I know the answer to this question largely depends on the use case and specific business scenario but for folks in consulting roles, based on your experience what is becoming the new norm: What are the majority of the companies doing these days in terms of normalizing vs de normalizing data? Is the industry moving away from p-f keys to more more open source and no Sql DBs? How is the general/ broad/high level data layout?
Everyone is moving away from relational databases and it's because everyone is idiotic. It's a hype wave that started about 10 years ago and got REALLY intense around 2012–2014. It's bullshit. Absolute uneducated vacuous ignorant ridiculous clown fucking shit. Generally, the bigger the company, the less it understands data and how to architect and evolve a data-intensive application. In any case, the licensing and source distribution model is absolutely orthogonal to the data model.
This. Nosql has some use cases but for the majority of data relational databases are going to be the king for a very long time
Totally agree.
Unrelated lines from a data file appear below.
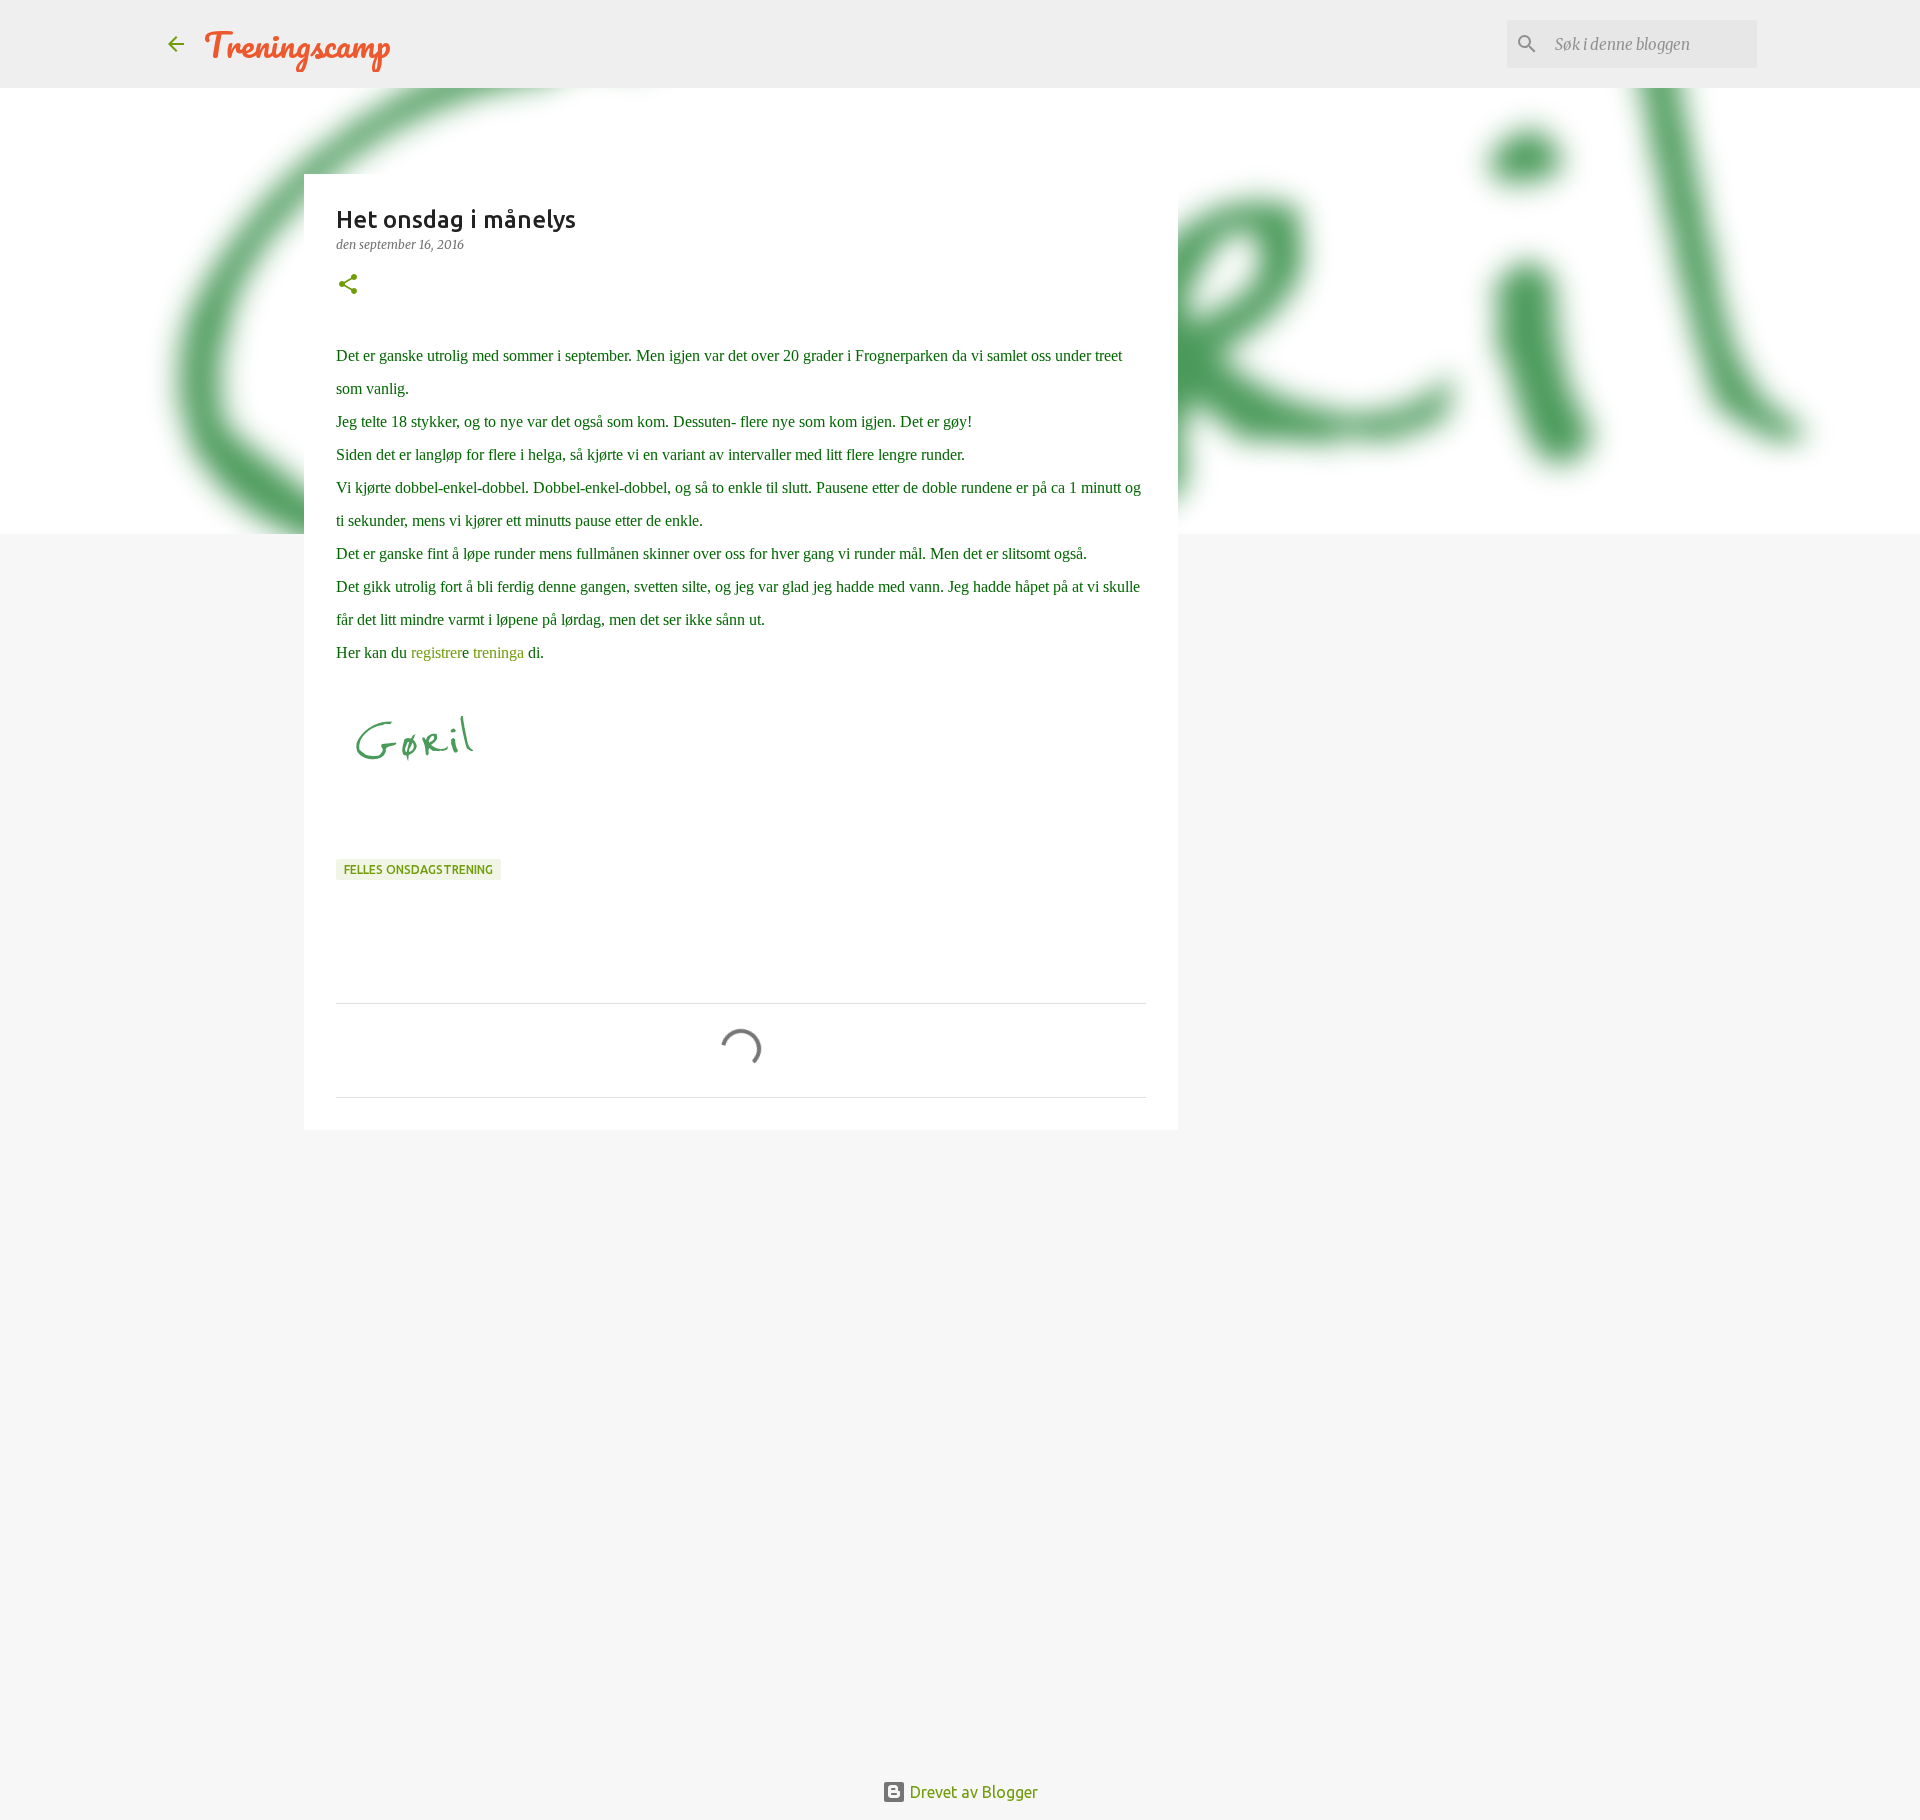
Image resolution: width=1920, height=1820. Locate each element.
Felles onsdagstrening (418, 869)
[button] (348, 285)
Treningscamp (297, 44)
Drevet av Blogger (972, 1792)
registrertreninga (479, 652)
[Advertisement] (741, 1300)
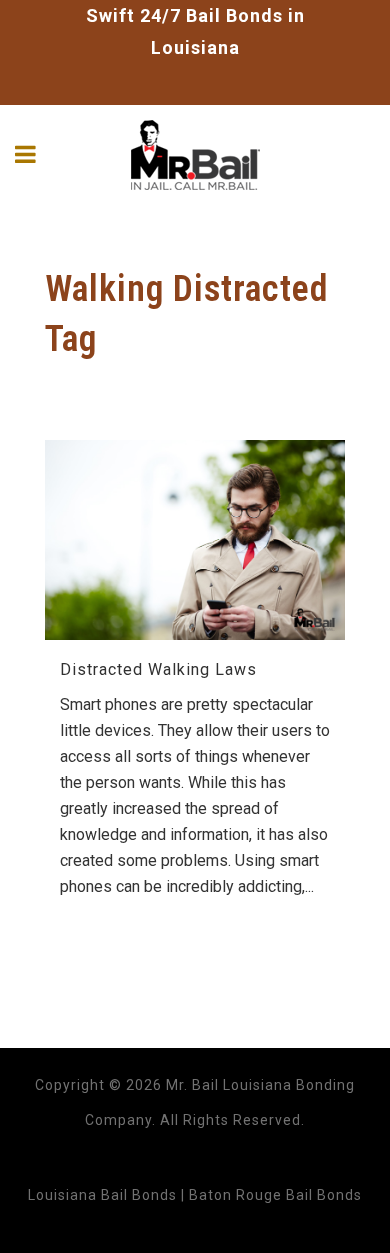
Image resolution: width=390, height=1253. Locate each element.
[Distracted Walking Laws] (195, 540)
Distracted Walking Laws (158, 669)
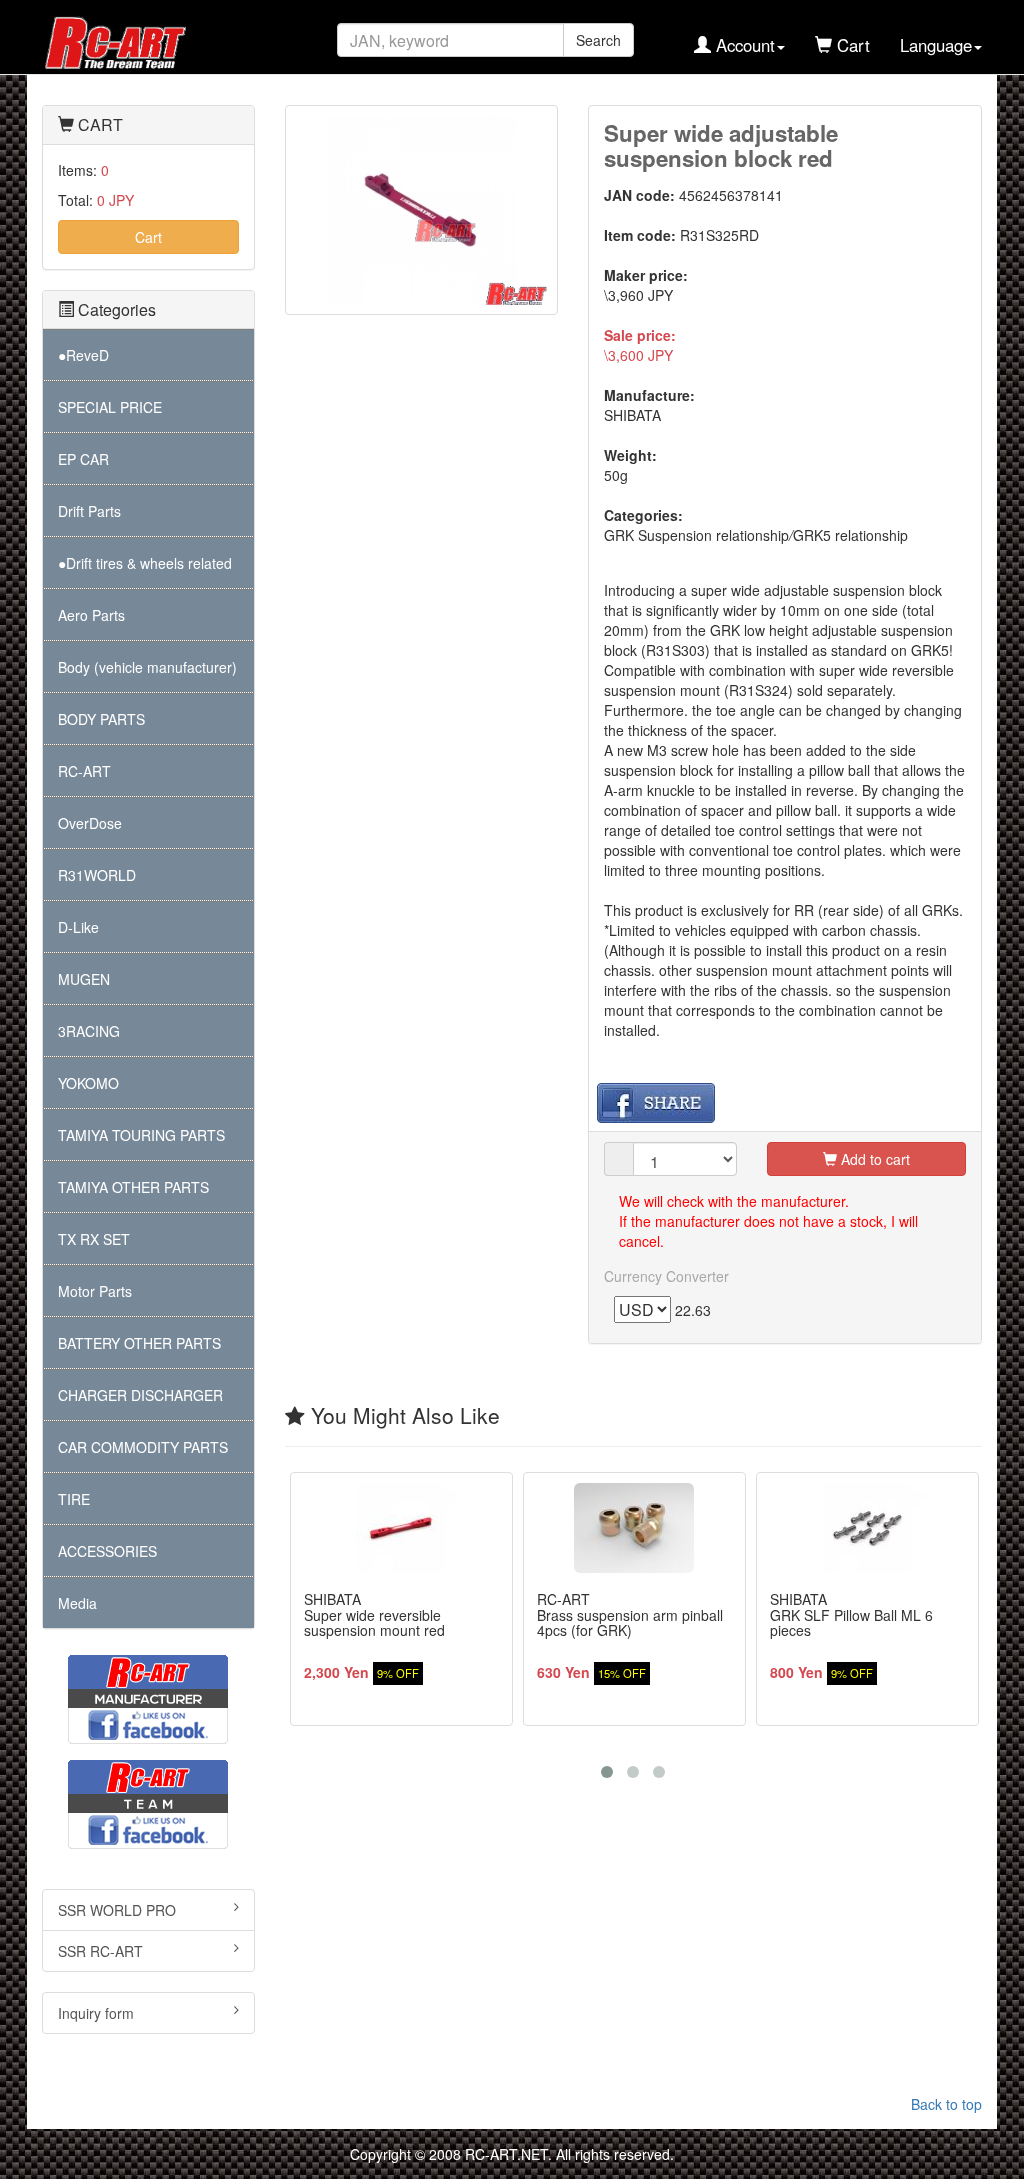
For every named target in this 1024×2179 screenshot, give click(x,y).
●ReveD (83, 355)
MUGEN (84, 979)
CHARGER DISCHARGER (140, 1395)
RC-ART (84, 771)
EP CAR (83, 459)
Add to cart (873, 1159)
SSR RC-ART (100, 1951)
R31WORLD (97, 875)
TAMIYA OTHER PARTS (133, 1187)
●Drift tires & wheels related (145, 563)
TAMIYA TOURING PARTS (141, 1135)
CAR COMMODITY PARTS (143, 1447)
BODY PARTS (101, 719)
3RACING (89, 1031)
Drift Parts (89, 511)
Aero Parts (91, 615)
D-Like (78, 927)
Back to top (946, 2104)
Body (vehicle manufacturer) (147, 667)
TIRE (74, 1499)
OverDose (90, 823)
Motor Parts (95, 1291)
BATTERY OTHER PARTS (139, 1343)
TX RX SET (94, 1239)
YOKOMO (88, 1083)
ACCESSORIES (107, 1551)
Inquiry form (96, 2013)
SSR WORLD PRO (117, 1910)
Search (598, 40)
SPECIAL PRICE (110, 407)
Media (77, 1603)
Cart (148, 237)
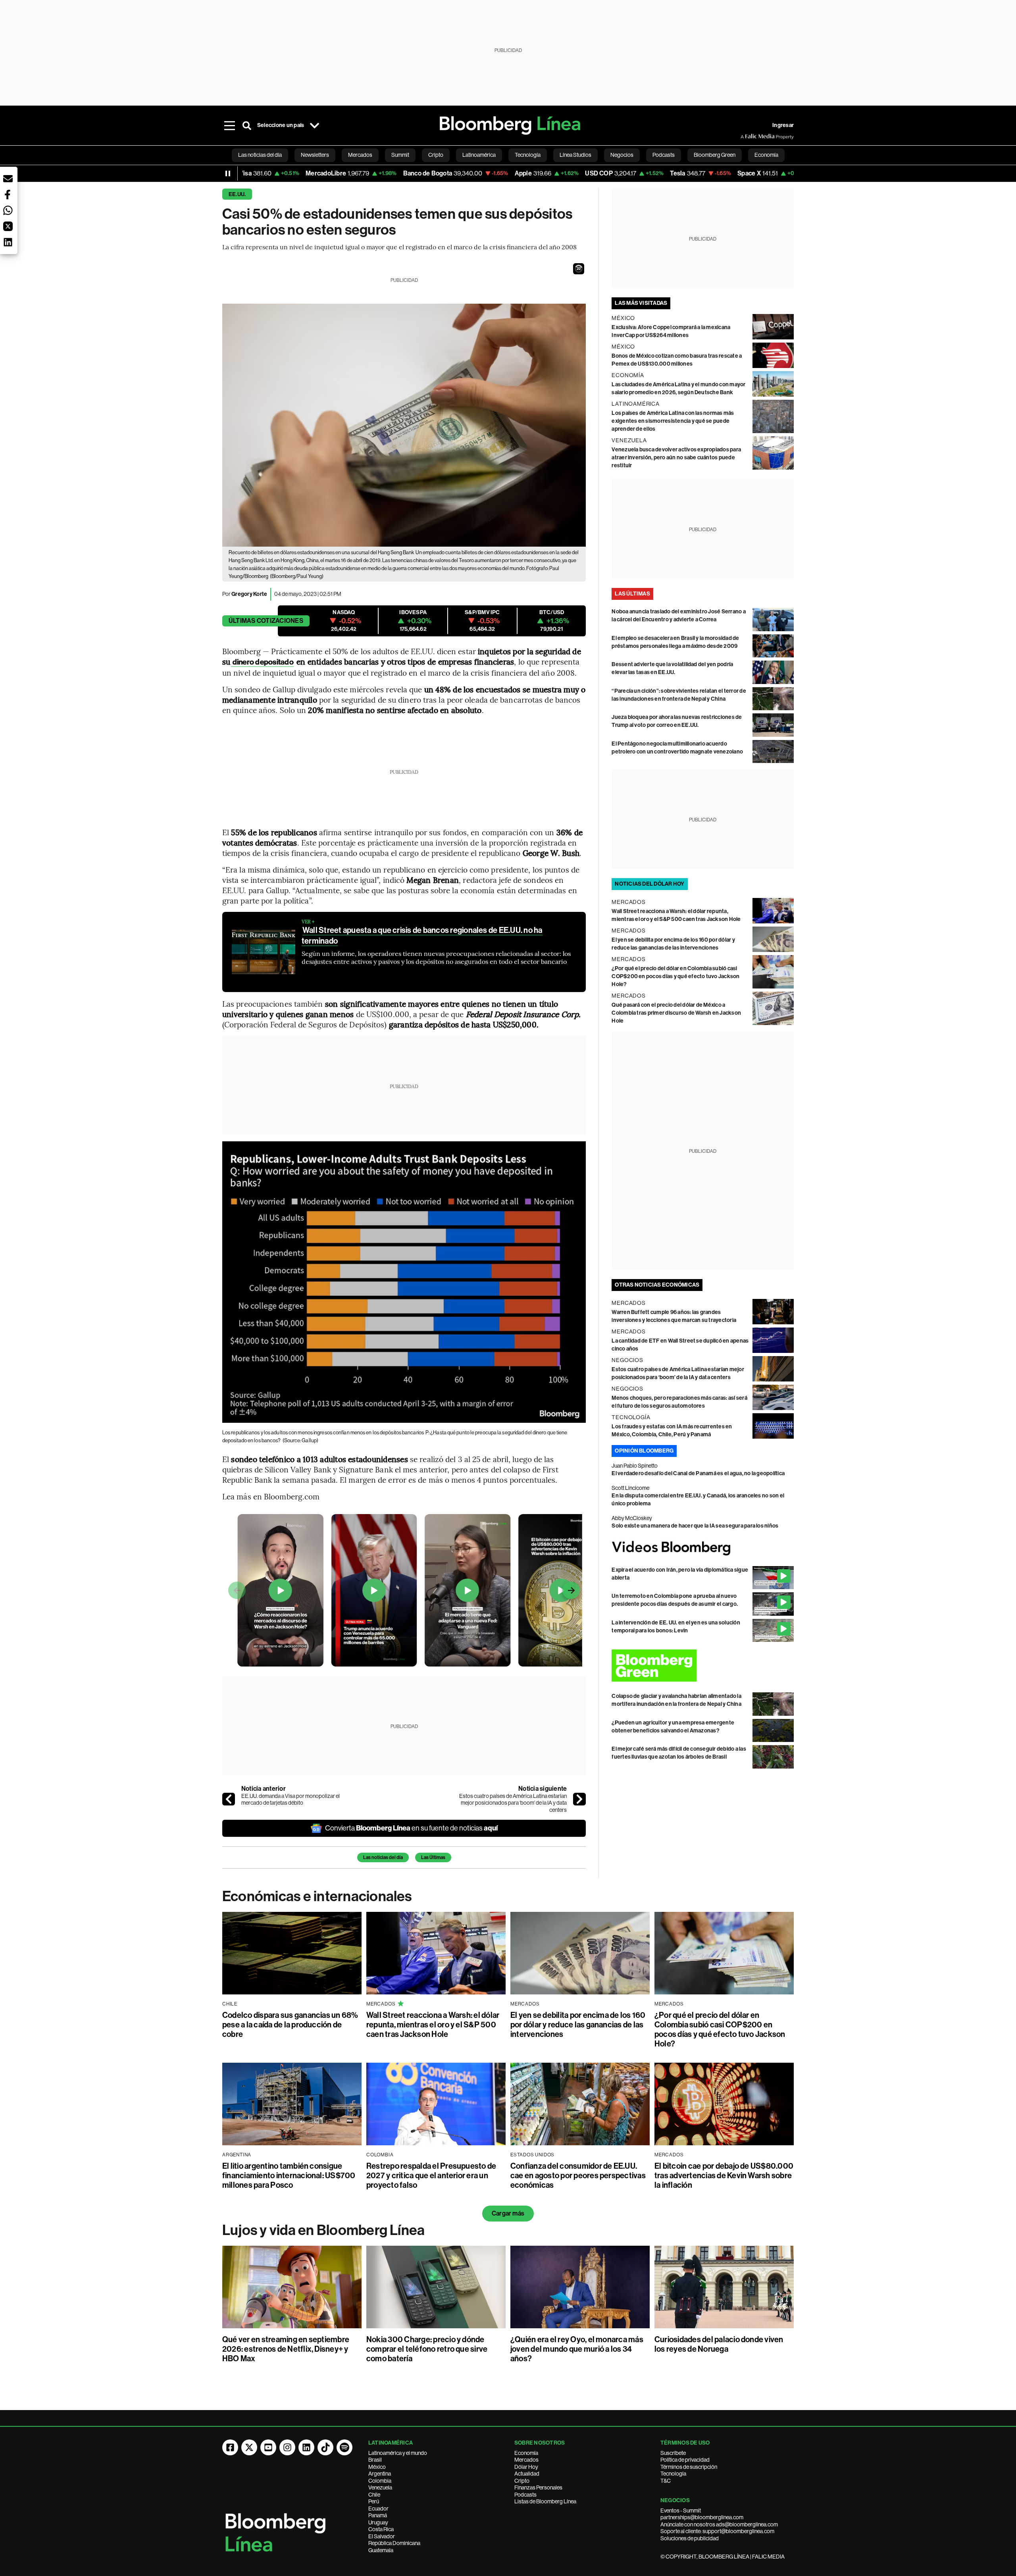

Lazy app devs want to throw everything in big json blob in mongodb or dyanamo. When time comes to consume by DW team..they pull their hair what to make of it or create complicated ETL and try to map to relational DB.
Open source vs. relational is a false dichotomy: MySQL, Postgres are two popular open-source relational databases. You should also consider databases-as-a-service such as CloudSQL, Spanner, Aurora.
Agreed. Even in an “as a service” model I was wondering what the data layout approach is these days? Parent child relation established or more towards redundant data and faster reads as opposed to p-f keys?